Strategy, however, often depends on ideas that are valuable precisely because they are rare. A sustainable advantage cannot be built entirely from the same high-frequency recommendations available to every competitor using similar models.

This does not mean that every contrarian idea is good. Most are not. It means that an architecture optimized around established patterns should not be expected to supply the epistemic vigilance, causal understanding, and courage required to depart from those patterns responsibly.

There is also an organizational risk. When many firms ask similar systems for best practices, those systems may accelerate convergence on the same language, frameworks, and candidate actions. The output can improve the average quality of routine analysis while narrowing the space of strategic difference.

Exploration and exploitation

The familiar distinction between exploitation and exploration marks the same boundary.

Exploitation refines what is already known: applying established routines, comparing familiar options, improving efficiency, and extending successful patterns. Exploration searches beyond current routines and may require seeing the problem differently, rejecting a shared assumption, or acting before reliable evidence exists.

LLMs are naturally strong instruments of exploitation through interpolation. They make documented knowledge easier to access, combine, and express. They can also support exploration by expanding the set of examples a person considers or by reducing the cost of testing an articulated hypothesis.
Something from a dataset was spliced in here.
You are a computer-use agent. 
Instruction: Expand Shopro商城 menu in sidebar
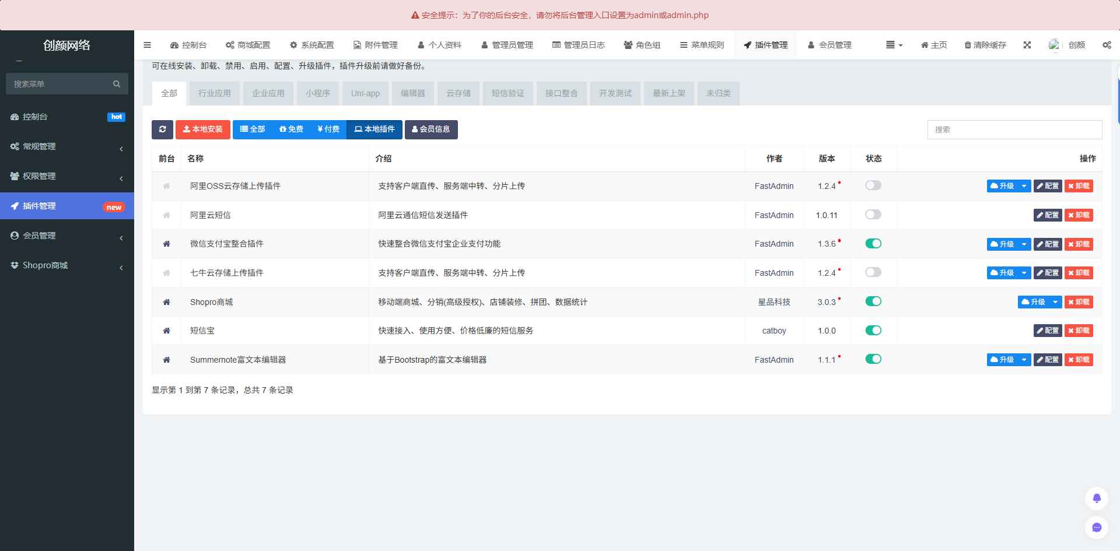[x=67, y=265]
But supporting exploration is not the same as originating the rare conceptual leap on which exploration may depend.

A better division of cognitive labor

The organizational question is not whether to use AI but which parts of a strategic workflow can be delegated, which require verification, and which must remain under human judgment.

A useful sequence is:

  1. Locate the task. Is the work primarily search, synthesis, comparison, explanation, prediction, theory construction, or commitment?
  2. Identify the missing knowledge. Is the relevant information documented and available, or local, confidential, tacit, and still unknown?
  3. Use AI where the fit is strong. Let models perform the broad search, drafting, formatting, and conventional analysis at which they excel.
  4. Test the output. Verify sources, inspect causal claims, look for omitted alternatives, and compare model responses where failure matters.
  5. Preserve human ownership of judgment. People remain responsible for the interpretation, contrarian hypothesis, commitment, and action.

This is neither an anti-AI position nor a defense of every existing professional role. The point is to match a powerful tool to the cognitive requirements of the task.

The practical conclusion

LLMs can map much of the terrain of what is already known. They can make the traversal of that terrain dramatically faster. For most organizations, failing to use them for appropriate tasks will become a competitive disadvantage.

The error is to assume that because a system can articulate the terrain, it can also determine which undocumented path should be created next.

At the boundary of novelty, causal judgment, tacit knowledge, and counter-consensus action, human expertise remains indispensable. The strongest use of AI in strategy is a deliberate partnership: machines expand access to documented knowledge, and people stay accountable for the judgments that go beyond it.